● Exercise prompt
Lines from the top of the entries down to the line with "Task: Cancel the new project wizard" must be set down exactly as they stand, with both ends retained.

Dataset entries
§ §
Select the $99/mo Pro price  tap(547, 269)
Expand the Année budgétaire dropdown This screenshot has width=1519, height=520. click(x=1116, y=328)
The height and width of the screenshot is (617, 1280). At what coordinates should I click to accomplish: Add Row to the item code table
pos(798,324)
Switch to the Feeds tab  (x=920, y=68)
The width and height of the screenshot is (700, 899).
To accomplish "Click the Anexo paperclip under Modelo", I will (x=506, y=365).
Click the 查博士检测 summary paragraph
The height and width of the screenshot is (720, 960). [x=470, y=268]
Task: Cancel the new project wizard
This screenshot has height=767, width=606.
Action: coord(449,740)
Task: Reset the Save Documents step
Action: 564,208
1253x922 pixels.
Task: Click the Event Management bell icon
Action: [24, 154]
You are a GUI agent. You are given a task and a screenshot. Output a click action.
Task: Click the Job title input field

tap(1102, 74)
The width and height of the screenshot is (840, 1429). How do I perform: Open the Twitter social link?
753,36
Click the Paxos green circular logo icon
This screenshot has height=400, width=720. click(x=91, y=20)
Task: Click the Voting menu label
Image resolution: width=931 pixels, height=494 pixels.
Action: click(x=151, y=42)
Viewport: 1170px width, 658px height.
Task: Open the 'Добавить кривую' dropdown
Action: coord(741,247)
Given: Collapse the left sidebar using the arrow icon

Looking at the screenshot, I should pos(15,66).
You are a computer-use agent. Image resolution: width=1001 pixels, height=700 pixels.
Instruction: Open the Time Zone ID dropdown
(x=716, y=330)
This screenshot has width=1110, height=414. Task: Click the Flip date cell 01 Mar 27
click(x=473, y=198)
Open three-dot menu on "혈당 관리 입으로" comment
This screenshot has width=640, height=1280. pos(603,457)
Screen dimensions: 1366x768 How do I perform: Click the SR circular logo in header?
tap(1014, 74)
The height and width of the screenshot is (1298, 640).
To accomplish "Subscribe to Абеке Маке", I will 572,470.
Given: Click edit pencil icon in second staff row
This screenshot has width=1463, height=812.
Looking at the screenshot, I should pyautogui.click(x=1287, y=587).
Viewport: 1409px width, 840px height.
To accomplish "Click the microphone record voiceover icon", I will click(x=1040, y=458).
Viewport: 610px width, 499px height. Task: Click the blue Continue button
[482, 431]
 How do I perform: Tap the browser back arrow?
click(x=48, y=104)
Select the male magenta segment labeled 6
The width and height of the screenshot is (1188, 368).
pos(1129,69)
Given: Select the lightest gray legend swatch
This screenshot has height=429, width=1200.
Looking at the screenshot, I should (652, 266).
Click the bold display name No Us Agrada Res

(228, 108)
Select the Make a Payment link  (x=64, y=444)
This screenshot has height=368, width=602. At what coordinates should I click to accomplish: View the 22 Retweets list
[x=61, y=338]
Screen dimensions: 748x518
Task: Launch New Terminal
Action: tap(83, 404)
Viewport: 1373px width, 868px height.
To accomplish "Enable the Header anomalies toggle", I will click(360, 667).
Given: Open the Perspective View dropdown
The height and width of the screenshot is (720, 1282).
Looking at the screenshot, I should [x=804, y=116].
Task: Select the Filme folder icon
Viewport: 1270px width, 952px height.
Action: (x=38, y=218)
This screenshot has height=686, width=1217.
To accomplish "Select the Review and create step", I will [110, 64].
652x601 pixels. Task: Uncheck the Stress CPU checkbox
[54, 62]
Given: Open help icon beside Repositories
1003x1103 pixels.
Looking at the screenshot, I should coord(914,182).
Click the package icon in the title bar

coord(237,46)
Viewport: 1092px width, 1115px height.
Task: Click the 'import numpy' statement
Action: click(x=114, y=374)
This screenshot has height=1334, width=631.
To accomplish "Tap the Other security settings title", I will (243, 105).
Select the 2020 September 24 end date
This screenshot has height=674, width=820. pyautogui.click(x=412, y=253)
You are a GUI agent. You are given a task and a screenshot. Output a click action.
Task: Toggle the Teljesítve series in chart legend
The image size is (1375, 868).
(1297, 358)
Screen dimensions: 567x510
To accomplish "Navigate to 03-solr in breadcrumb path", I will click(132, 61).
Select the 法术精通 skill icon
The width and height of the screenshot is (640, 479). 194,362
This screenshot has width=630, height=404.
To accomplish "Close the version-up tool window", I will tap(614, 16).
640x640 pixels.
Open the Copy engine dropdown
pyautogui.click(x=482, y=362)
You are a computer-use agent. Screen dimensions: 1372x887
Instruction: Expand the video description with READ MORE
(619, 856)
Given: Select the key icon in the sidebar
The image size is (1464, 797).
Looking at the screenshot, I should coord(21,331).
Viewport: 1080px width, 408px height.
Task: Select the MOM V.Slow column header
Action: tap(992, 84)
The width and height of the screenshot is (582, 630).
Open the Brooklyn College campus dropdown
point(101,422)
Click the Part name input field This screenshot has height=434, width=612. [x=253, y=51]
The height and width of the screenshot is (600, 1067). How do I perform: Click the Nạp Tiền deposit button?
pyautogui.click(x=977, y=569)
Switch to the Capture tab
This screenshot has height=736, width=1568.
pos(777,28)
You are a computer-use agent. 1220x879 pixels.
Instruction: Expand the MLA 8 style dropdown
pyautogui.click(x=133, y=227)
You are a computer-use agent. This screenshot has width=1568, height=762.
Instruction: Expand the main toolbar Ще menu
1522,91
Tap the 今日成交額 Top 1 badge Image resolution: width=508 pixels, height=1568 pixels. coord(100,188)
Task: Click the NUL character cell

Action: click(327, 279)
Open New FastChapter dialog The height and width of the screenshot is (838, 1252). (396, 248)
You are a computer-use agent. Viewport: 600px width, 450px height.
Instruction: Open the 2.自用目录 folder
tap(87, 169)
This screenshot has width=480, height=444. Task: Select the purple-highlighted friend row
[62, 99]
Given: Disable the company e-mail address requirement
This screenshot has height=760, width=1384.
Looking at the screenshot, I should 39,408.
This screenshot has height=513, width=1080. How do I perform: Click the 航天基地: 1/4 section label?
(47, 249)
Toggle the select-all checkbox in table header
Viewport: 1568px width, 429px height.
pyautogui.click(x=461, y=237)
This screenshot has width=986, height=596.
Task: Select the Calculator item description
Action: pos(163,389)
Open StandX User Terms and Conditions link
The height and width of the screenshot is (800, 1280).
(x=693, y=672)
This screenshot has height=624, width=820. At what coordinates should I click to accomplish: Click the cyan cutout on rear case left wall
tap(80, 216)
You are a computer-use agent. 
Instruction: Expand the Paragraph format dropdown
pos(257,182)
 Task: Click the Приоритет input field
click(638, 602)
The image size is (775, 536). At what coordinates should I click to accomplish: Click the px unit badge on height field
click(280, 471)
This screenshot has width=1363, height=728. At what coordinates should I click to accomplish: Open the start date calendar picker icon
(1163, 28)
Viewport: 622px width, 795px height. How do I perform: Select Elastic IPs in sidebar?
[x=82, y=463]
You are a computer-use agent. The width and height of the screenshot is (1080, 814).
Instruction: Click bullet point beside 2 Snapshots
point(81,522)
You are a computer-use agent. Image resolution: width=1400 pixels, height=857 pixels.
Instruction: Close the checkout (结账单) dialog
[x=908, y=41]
§ §
● Problem solution
Select the $99/mo Pro price  tap(547, 269)
Expand the Année budgétaire dropdown This screenshot has width=1519, height=520. click(x=1116, y=328)
The height and width of the screenshot is (617, 1280). At what coordinates should I click to accomplish: Add Row to the item code table
pos(798,324)
Switch to the Feeds tab  (x=920, y=68)
The width and height of the screenshot is (700, 899).
To accomplish "Click the Anexo paperclip under Modelo", I will (x=506, y=365).
Click the 查博士检测 summary paragraph
The height and width of the screenshot is (720, 960). [x=470, y=268]
Task: Cancel the new project wizard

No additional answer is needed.